L’historien de idées Quentin Skinner[2] note qu’il y a eu avant et au moment de la Révolution anglaise une batterie de penseurs, le plus célèbre étant John Milton, qui faisaient au fond la même critique de ce concept de liberté comme absence de coercition, qu’on doit rattacher à Hobbes. Elizabeth Anderson fait la même remarque dans son étude du mouvement des Levellers de la même époque[3]. Pour ces deux philosophes, qu’on rattache au courant « républicain » du libéralisme, la tradition « positive » française est la bonne.
Marx, à la fin de sa vie, portait une réelle considération tant pour Guizot que pour Tocqueville. Car le lien était étroit entre la pensée socialiste du début du 19e siècle et ce courant libéral.
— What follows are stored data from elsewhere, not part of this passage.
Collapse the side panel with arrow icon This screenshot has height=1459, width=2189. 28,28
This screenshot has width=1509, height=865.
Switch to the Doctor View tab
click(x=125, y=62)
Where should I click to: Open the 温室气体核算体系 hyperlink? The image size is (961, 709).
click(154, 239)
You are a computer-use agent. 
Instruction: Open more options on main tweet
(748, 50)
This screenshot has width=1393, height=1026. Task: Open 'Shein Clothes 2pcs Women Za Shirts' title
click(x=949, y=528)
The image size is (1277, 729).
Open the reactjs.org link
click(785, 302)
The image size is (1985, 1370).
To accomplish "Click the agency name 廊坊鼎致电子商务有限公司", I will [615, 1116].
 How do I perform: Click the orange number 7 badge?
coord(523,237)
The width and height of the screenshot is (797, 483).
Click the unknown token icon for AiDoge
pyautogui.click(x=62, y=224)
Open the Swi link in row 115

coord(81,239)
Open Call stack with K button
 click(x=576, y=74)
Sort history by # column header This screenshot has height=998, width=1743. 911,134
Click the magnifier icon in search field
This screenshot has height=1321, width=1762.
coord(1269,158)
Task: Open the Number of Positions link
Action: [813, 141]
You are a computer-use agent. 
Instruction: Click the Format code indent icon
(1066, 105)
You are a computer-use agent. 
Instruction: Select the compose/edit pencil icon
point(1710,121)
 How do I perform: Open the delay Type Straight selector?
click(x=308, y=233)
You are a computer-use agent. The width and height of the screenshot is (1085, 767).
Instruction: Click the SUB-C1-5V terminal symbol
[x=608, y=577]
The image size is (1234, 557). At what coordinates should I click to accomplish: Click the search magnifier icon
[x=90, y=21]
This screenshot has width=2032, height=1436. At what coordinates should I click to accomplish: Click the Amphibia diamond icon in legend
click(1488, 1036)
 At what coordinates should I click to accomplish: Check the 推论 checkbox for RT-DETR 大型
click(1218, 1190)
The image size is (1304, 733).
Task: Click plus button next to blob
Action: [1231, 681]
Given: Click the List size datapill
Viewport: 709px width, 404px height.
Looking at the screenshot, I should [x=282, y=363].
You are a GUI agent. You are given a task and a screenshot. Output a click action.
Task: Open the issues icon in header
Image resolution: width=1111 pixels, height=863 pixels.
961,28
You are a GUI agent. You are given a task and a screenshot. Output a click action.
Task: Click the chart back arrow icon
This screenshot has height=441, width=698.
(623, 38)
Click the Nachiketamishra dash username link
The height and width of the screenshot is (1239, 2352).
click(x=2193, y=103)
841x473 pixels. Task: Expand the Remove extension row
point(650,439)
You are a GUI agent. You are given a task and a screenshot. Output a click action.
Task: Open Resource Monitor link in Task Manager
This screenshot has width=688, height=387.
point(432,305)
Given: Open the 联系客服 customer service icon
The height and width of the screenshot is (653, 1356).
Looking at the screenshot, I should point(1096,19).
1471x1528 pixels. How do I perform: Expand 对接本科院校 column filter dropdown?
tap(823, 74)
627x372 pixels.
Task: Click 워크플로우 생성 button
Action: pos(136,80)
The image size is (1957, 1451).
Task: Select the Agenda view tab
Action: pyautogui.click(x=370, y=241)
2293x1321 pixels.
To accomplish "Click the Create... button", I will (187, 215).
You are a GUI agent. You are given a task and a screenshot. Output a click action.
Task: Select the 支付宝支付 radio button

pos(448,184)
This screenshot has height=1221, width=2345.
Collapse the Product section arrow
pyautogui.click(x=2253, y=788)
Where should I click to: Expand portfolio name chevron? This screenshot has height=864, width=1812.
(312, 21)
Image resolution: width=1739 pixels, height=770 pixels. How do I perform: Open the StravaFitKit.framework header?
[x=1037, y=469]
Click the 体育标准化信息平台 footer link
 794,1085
Les premiers socialistes faisaient le pas que Tocqueville ne voulait pas franchir, à avoir le constat qu’une seconde révolution était en train de se dérouler sous leurs yeux, la révolution industrielle, qui amenait des foules entières sous la domination du nouvel ordre des usines. Le chiasme se creusait entre des droits citoyens proclamés égaux et des conditions de vie qui n’avaient jamais été aussi inégales, entre ce que ces socialistes appelaient la liberté formelle par rapport à la liberté réelle. C’était là un autre enfant du libéralisme, en quelque sorte.
[1] Voir Larry Siedentrop, « Two Liberal Traditions », in The idea of Freedom. Essays in Honour of Isaiah Berlin, ed. by Alan Ryan, Oxford, 1979.
[2] Voir Liberty before Liberalism, Cambridge University Press, 2012.
[3] Voir Private Government, Princeton University Press, 2017.